EXERCISE DESCRIPTION -> Find the line containing "The image size is (800, 600)." in the entries; transcribe it and all remaining lines through the end, exactly as they appear, but not the pictures.

TASK MATERIAL ->
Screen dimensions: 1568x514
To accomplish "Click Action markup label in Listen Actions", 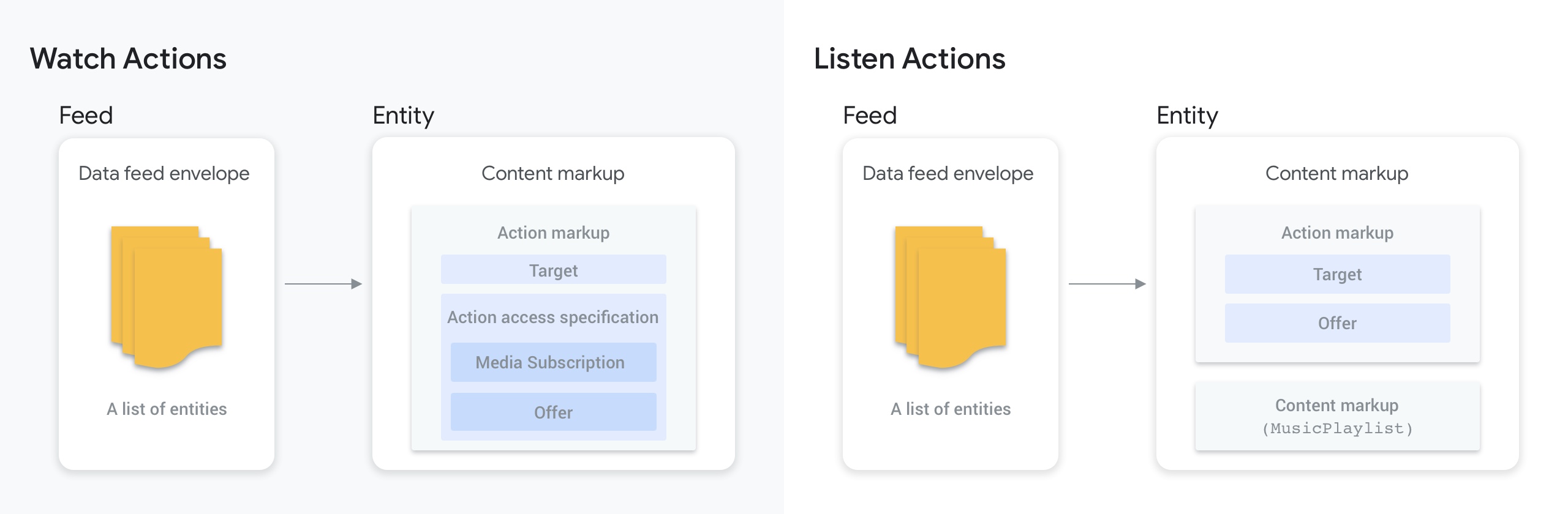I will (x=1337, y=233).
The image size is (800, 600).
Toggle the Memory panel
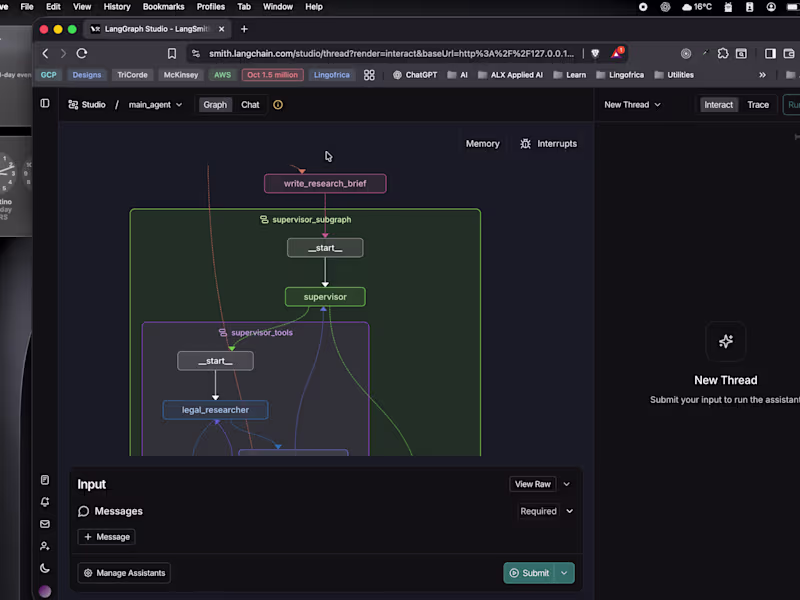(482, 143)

REPLY ->
The image size is (800, 600).
Toggle the Memory panel
(482, 143)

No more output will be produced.